● **Records supplied**
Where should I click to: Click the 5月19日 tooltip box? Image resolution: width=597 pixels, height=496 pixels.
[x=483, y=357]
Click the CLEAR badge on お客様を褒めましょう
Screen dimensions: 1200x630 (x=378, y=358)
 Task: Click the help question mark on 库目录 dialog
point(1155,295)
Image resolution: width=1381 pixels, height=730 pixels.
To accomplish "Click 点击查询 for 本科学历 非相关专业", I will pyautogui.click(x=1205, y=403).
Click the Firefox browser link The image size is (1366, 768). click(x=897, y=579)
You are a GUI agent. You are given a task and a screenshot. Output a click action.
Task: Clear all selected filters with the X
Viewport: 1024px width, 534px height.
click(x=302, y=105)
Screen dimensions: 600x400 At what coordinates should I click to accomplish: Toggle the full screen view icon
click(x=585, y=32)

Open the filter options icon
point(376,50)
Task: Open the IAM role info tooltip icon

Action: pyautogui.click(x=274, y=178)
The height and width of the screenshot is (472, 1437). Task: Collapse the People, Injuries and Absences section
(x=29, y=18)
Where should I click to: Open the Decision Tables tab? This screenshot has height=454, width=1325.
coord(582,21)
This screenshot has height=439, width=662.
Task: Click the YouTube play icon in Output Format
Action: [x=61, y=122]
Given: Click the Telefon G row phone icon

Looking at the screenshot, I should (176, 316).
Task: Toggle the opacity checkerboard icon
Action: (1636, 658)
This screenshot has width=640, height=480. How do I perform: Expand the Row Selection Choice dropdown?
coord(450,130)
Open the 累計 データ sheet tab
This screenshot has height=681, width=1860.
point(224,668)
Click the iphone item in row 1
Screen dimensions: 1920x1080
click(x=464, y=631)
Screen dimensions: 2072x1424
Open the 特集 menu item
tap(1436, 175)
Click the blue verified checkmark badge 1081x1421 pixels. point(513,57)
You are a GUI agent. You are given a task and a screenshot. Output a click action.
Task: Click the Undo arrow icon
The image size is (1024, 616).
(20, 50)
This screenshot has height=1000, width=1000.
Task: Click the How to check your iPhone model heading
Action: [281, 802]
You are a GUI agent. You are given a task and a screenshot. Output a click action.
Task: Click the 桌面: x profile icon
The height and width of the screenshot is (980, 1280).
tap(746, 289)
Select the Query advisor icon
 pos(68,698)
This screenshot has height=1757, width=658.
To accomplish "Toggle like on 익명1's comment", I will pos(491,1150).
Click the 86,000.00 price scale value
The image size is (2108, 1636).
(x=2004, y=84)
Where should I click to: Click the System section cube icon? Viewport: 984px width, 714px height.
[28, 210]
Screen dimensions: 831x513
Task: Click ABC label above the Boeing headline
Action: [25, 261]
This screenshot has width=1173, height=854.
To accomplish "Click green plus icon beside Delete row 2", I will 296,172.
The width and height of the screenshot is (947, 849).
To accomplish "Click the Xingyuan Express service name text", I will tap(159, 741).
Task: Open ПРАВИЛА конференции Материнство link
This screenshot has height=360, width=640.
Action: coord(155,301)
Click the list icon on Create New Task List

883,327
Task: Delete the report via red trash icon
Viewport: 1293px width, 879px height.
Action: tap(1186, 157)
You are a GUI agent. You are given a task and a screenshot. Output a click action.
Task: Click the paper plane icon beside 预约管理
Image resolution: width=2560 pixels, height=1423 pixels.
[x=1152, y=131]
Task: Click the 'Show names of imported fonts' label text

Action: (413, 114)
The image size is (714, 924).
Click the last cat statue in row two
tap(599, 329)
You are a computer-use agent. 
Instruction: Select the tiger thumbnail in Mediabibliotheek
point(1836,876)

● **What you should do**
Copy every line of the rows above that contains the word "link". Match the case.

● **Answer for this exercise**
Click the Firefox browser link The image size is (1366, 768). click(x=897, y=579)
Task: Open ПРАВИЛА конференции Материнство link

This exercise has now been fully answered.